Today’s Highlight in History:

On March 9, 1862, during the Civil War, the ironclads USS Monitor and CSS Virginia (formerly USS Merrimac) clashed for five hours to a draw at Hampton Roads, Virginia.

On this date:

In 1661, Cardinal Jules Mazarin, the chief minister of France, died, leaving King Louis XIV in full control.

In 1796, the future emperor of the French, Napoleon Bonaparte, married Josephine de Beauharnai­s ( boh-ahr-NAY’). (The couple later divorced.)

In 1841, the U.S. Supreme Court, in United States v. The Amistad, ruled 7-1 in favor of a group of illegally enslaved Africans who were captured off the U.S. coast after seizing control of a Spanish schooner, La Amistad; the justices ruled that the Africans should be set free.

In 1916, more than 400 Mexican raiders led by Pancho Villa attacked Columbus, New Mexico, killing 18 Americans. During the First World War, Germany declared war on Portugal.

In 1918, writer Mickey Spillane, famous for his pulp detective novels, was born Frank Morrison Spillane in Brooklyn, New York.

In 1933, Congress, called into special session by President Franklin D. Roosevelt, began its “hundred days” of enacting New Deal legislatio­n.

In 1945, during World War II, U.S. B-29 bombers began launching incendiary bomb attacks against Tokyo, resulting in an estimated 100,000 deaths.

In 1954, CBS newsman Edward R. Murrow critically reviewed Wisconsin Sen. Joseph R. McCarthy’s anti-communism campaign on “See It Now.”

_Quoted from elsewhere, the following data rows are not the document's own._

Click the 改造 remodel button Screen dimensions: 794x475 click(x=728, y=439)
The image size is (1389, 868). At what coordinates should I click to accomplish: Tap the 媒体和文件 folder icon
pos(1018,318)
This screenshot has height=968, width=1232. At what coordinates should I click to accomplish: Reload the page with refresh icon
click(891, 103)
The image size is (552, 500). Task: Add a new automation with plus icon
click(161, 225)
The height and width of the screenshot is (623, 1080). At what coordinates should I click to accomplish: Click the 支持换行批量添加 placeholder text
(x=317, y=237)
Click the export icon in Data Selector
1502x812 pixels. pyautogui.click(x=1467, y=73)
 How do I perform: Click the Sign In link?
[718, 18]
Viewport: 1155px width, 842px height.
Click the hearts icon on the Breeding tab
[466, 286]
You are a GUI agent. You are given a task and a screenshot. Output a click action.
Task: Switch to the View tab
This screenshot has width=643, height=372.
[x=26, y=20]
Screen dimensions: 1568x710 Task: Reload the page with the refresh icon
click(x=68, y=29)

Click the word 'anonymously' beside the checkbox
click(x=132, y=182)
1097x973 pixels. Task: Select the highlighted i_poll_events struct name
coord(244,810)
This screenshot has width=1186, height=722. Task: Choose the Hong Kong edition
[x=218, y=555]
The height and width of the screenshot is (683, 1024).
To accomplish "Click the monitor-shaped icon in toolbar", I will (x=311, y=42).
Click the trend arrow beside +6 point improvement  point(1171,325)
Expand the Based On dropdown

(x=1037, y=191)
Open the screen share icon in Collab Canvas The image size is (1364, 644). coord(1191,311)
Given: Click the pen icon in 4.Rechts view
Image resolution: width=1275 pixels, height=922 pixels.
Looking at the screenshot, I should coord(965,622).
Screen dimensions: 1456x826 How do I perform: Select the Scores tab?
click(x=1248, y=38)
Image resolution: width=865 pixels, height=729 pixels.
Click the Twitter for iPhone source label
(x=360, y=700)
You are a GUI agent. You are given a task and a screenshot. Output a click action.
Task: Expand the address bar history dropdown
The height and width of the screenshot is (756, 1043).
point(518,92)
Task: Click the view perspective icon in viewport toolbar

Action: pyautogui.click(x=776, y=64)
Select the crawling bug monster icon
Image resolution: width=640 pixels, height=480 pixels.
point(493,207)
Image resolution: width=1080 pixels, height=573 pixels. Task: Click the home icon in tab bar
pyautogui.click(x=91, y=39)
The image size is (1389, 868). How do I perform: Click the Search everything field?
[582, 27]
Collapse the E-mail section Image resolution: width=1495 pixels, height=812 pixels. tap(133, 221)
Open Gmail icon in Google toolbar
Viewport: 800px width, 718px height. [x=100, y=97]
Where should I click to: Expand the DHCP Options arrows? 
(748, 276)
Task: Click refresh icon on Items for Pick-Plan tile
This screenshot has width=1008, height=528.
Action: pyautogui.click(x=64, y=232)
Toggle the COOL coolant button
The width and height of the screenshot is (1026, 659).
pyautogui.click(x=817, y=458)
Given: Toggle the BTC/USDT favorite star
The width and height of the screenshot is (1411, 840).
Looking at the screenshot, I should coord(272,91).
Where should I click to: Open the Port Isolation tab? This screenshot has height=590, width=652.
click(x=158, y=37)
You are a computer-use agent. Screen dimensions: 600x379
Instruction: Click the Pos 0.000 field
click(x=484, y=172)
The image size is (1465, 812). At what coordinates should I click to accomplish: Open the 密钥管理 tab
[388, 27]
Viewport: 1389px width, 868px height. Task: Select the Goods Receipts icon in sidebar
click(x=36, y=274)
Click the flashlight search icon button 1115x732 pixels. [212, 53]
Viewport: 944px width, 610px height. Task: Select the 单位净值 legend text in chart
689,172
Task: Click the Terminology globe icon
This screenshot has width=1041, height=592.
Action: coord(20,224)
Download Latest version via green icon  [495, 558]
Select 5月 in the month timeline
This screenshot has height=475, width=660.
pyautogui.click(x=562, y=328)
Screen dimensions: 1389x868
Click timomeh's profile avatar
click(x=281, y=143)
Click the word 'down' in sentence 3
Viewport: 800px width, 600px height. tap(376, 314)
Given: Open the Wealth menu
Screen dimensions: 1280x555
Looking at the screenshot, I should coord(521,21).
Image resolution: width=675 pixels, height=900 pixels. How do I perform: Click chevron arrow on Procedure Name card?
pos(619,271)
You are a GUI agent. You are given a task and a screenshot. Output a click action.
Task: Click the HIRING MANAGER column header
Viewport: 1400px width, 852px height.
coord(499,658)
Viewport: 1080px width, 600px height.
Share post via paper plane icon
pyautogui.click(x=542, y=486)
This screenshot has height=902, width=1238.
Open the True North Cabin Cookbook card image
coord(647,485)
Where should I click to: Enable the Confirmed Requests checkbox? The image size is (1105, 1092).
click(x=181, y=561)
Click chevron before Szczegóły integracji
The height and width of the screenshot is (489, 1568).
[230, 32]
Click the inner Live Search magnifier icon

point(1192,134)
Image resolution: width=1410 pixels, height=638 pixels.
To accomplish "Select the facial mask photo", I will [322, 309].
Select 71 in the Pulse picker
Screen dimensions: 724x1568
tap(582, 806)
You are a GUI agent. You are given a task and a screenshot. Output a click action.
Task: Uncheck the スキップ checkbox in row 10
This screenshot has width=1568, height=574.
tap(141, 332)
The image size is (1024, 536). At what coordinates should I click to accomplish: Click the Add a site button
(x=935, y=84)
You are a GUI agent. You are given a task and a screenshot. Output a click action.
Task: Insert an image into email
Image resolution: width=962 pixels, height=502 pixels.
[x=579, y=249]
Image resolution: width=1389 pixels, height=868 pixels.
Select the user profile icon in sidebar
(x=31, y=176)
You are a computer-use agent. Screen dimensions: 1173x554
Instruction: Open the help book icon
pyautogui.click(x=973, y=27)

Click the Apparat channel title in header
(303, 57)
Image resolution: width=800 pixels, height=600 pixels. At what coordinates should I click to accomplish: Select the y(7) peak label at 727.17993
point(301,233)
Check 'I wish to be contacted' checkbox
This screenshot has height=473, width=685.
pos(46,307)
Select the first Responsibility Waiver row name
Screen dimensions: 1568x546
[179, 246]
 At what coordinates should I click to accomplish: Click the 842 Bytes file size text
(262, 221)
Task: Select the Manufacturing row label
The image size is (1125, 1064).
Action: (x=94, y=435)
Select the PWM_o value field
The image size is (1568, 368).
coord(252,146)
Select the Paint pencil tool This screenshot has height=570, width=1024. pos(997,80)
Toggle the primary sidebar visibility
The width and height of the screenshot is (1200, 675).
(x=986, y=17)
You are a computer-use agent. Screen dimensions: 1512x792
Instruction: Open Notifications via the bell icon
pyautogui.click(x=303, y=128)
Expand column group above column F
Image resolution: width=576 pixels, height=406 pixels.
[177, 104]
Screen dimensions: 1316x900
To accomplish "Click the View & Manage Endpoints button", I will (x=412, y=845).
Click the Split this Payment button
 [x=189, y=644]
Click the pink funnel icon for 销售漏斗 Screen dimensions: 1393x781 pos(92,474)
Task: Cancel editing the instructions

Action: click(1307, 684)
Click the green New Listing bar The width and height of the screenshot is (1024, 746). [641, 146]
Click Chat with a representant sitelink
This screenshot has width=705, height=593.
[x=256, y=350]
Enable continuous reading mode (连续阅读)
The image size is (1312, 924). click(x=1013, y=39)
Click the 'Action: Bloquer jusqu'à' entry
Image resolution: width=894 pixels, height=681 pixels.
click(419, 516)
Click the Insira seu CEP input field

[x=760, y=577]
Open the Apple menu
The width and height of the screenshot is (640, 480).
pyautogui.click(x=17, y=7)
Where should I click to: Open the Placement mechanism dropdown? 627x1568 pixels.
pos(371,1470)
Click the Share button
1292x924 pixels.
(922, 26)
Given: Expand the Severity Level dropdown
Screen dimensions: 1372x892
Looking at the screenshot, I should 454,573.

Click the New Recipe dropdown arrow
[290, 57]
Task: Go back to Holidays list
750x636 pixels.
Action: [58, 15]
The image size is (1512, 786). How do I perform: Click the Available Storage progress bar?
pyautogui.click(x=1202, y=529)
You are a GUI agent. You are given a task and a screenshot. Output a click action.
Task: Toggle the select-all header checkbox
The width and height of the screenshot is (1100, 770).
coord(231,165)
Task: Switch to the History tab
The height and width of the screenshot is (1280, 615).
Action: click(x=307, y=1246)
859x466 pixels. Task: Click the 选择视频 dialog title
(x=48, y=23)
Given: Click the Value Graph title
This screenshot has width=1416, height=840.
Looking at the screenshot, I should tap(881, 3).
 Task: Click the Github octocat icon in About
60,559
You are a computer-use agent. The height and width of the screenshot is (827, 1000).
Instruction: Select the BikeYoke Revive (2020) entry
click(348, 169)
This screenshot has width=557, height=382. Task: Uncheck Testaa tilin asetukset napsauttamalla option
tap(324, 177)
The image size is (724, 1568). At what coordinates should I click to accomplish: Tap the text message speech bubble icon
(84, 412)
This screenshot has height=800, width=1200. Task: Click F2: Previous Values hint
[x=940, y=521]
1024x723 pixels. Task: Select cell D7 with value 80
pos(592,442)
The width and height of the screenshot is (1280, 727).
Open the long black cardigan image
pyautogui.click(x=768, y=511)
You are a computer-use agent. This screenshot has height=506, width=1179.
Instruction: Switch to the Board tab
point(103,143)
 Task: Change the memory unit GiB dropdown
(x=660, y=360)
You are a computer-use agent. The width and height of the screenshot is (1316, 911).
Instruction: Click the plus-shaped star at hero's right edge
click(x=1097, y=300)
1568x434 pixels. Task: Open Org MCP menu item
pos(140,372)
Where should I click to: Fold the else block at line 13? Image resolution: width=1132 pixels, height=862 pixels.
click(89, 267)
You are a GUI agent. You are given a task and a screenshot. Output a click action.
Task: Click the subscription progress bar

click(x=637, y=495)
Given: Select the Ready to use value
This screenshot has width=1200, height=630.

In 1964, the U.S. Supreme Court, in New York Times Co. v. Sullivan, raised the standard for public officials to prove they’d been libeled in their official capacity by news organizati­ons.

In 1977, about a dozen armed Hanafi Muslims invaded three buildings in Washington, D.C., killing one person and taking more than 130 hostages. (The siege ended two days later.)

In 1983, Margaret Heckler was sworn in as secretary of Health and Human Services, the same day Anne M. Burford resigned as head of the embattled Environmen­tal Protection Agency.

In 1997, gangsta rapper The Notorious B.I.G. (Christophe­r Wallace) was killed in a still-unsolved drive-by shooting in Los Angeles; he was 24.

Ten years ago: Highway and utility crews worked overtime to recover from a huge storm that buried Ohio and other parts of the Midwest in snow and tore down power lines elsewhere. Spain’s Socialist prime minister, Jose Luis Rodriguez Zapatero, won re- election as voters dismissed worries about a slumping economy, immigratio­n and resurgent Basque militants to hand him a second term.

Five years ago: During U.S. Defense Secretary Chuck Hagel’s first trip to Afghanista­n as defense chief, two suicide bombings, one outside the Afghan Defense Ministry and the other near a police checkpoint in eastern Khost province, killed at least 19 people; a Taliban spokesman said the blast outside the defense ministry was a message to the visiting Pentagon chief. Egyptian soccer fans rampaged through the heart of Cairo, furious about the acquittal of seven police officers while death sentences against 21 alleged rioters were confirmed in a trial over a stadium melee that had left 74 people dead.